The second was to take the resposibily of ad placment and frequency, off the plate of the Production teams. And give it to the sales team who would be our new primary users. With future foresight that we access would be given to larger Advertisers to control their ads down the road

A Tree style Layout of each roles responsible.

Breakdown of which features would be part of the Sales and Production Teams.

Designed the workflows for creating new Ad Campaigns for a predefined or custom packages.

With the clear visual preview for the creation of each of the 15 different Ad types. Each add could be customized by stadium location and game segment preference.

Ad Campaign Creation

Individual Ad Creation with Scoreboard Previews.

Late feature request

Since we needed to keep track of all ads to confirm we were fulling all contractual obligation we were able to add a reports feature to allow the Sales team and advertisers to see in-depth results of how their campaigns were doing.

Conclusion

The sales team was very excited to start using the tool to.
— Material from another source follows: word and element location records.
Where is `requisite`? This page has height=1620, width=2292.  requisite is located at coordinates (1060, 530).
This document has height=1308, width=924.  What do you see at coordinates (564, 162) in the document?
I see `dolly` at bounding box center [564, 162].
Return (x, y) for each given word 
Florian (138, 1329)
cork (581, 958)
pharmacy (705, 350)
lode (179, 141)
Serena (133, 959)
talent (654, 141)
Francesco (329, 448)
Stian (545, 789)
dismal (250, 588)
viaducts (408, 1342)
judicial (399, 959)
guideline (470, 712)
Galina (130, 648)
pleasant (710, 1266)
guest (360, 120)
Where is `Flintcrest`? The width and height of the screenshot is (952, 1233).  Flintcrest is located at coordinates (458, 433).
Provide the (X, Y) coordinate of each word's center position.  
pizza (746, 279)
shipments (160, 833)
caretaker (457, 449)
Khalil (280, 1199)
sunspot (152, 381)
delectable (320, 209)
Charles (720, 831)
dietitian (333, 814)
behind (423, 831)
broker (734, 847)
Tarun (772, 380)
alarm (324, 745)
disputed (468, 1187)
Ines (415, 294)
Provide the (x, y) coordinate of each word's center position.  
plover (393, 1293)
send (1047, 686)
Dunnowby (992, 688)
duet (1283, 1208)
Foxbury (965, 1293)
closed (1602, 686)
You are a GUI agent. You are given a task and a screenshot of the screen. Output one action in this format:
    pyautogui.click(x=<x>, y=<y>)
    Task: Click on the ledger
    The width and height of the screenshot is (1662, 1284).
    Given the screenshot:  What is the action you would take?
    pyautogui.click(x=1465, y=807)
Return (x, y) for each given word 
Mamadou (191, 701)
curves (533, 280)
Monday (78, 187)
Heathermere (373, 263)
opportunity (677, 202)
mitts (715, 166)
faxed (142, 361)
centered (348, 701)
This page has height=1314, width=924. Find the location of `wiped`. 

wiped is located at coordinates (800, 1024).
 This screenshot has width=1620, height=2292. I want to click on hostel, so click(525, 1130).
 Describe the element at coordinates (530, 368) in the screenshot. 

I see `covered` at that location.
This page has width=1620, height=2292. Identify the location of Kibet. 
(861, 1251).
They enjoyed the easy of use and visual clarity it gave them to see what image and video assets were needed. And be able to keep track of their clients ad campaigns results.

Producer App

The Problem

A way for production or event coordinators to create interactive elements with the live stadium audience.

The Solution


Creating a mobile application that let the user create polls that could show up on the jumbo screen.

Invite the fans using the team app to participate in pre-game and half-time contests.

Creating photo opportunities for fans to upload their photos to the jumbo screen. But also allow the producer to approve the photos on the app before showing.

The Result

The Producer app allowed the event coordinators to remotely work with the production teams in the video booth. And notify the Broadcaster desktop app of fan Photos and live polls that were ready to show on the jumbo screen.